Indian Style Filled Bread Rolls
|Soft white bread slice/Whole wheat bread||24|
|Vegetable oil||2 Cup (32 tbs) (For Deep Frying)|
|Mashed potatoes||2 1⁄2 Cup (40 tbs) (Not Instant)|
|Peas||1⁄2 Cup (8 tbs), frozen and thawed or parboiled (Fresh)|
|Chopped fresh coriander/1/4 cup chopped fresh parsley||1 1⁄2 Tablespoon|
|Onion||1 , finely chopped|
|Grated ginger||1 1⁄2 Teaspoon|
|Garam masala||1⁄2 Teaspoon|
|Crushed pomegranate seeds||1⁄2 Teaspoon|
Trim crusts from bread with a sharp knife and set aside.
Combine filling ingredients in a bowl and mix well. Set aside.
Dip each slice of bread quickly into a bowl of water, moistening both sides at once. Gently press each slice between both hands, flattening it and squeezing out excess water.
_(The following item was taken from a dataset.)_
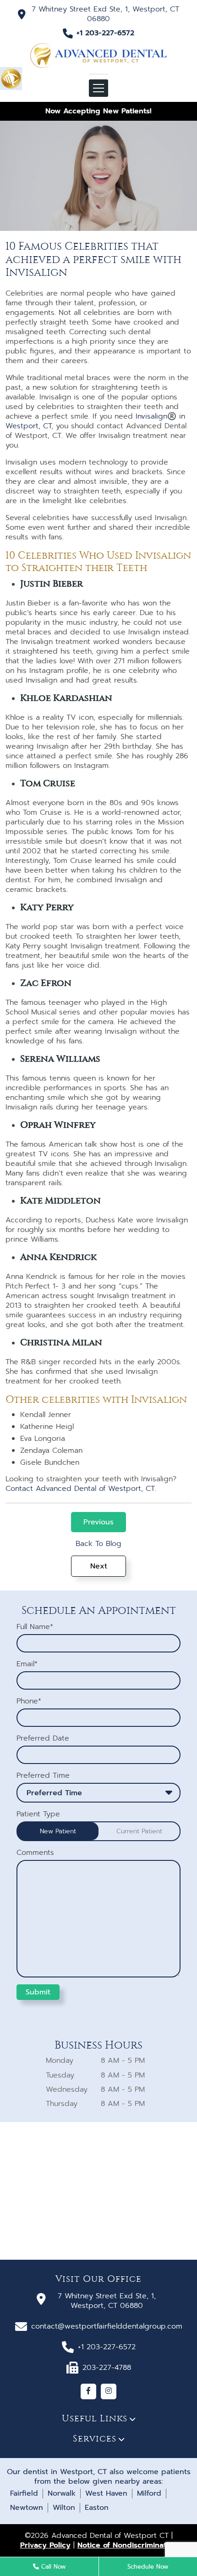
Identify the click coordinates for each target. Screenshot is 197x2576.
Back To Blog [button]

Lay bread slices on a flat surface and, depending on the size of the bread, place 1 to 2 heaping tablespoons of filling in the center of each slice. Fold the four corners of the bread up so they meet in the center, covering all the filling. Gently roll the filled bread between the palms of your hands to form a cylinder with tapered ends. All edges should be smoothly sealed.
Deep-fry in hot vegetable oil (375° F.), a few at a time, until golden brown. Serve at once with chutney or ketchup.